昨日12月16日、岸田政権は、国家安全保障戦略(NSS)など安保関連3文書を、国会審議をすっ飛ばして 閣議決定しました。国会にかけず決めるという民主主義の無視もここに極まれりというべき暴挙です。事実上憲法を改悪しました。この決定により防衛政策は、これまでの専守防衛から「敵基地攻撃能力」保有へと大転換。岸田は軍事国家へと大転換させ、完全な「戦争屋」と化しました。

政府は「戦後最も厳しく複雑な安全保障環境の只中にある」として危機感を強調し、「敵国」としてはじめて中国、北朝鮮、ロシアの3国を名指ししています。そして5年後の2027年度には、防衛費を8兆9000億円、GDPの2%にするとしています。2%にする根拠は何も示されていません。まず先に2%が決められ、2023年度から5年間で総額43兆円の防衛費が決められました。その財源も明確にされないままに、です。決めたことは、米国製の巡航ミサイル「トマホーク」などを米国から大量に買い入れ、国産ミサイルの能力を上げ大量に製造することなどです。

## 与えられた行
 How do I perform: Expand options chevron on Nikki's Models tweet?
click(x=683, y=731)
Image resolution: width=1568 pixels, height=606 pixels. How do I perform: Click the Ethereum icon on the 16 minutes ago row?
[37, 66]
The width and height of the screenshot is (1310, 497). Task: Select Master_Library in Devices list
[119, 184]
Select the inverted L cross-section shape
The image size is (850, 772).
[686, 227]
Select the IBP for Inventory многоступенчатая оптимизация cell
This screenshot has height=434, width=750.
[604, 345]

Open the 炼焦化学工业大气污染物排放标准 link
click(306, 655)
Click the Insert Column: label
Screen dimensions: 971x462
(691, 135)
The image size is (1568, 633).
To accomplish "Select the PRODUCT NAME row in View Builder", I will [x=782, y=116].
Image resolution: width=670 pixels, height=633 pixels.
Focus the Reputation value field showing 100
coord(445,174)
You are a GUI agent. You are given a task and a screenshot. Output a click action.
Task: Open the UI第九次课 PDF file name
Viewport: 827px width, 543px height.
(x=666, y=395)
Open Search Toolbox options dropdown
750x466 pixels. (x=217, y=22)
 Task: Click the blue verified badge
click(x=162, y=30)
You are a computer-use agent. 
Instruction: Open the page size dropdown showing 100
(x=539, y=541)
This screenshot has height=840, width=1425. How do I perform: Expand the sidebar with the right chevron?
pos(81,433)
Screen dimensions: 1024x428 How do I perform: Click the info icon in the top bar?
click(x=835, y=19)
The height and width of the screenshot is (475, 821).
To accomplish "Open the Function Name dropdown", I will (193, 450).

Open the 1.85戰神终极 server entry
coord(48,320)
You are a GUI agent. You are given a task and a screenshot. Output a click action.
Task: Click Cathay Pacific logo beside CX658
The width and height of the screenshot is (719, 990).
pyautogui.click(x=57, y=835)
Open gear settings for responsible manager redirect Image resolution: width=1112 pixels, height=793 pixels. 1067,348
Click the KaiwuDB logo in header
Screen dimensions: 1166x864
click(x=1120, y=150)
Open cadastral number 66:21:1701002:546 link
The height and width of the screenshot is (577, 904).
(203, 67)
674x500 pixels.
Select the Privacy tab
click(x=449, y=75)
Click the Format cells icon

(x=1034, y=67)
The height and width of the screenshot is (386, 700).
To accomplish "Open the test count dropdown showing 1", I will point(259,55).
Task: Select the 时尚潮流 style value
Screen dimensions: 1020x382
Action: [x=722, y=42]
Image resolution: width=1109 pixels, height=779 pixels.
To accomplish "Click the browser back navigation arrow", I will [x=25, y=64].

## 作業指示
本文を「昨日12月16日、岸田政権は」から始まり「全な「戦争屋」と化しました。」で終わる範囲で書き直し、「岸田政権」を「日本政府」に置き換える。

## 解答
昨日12月16日、日本政府は、国家安全保障戦略(NSS)など安保関連3文書を、国会審議をすっ飛ばして 閣議決定しました。国会にかけず決めるという民主主義の無視もここに極まれりというべき暴挙です。事実上憲法を改悪しました。この決定により防衛政策は、これまでの専守防衛から「敵基地攻撃能力」保有へと大転換。岸田は軍事国家へと大転換させ、完全な「戦争屋」と化しました。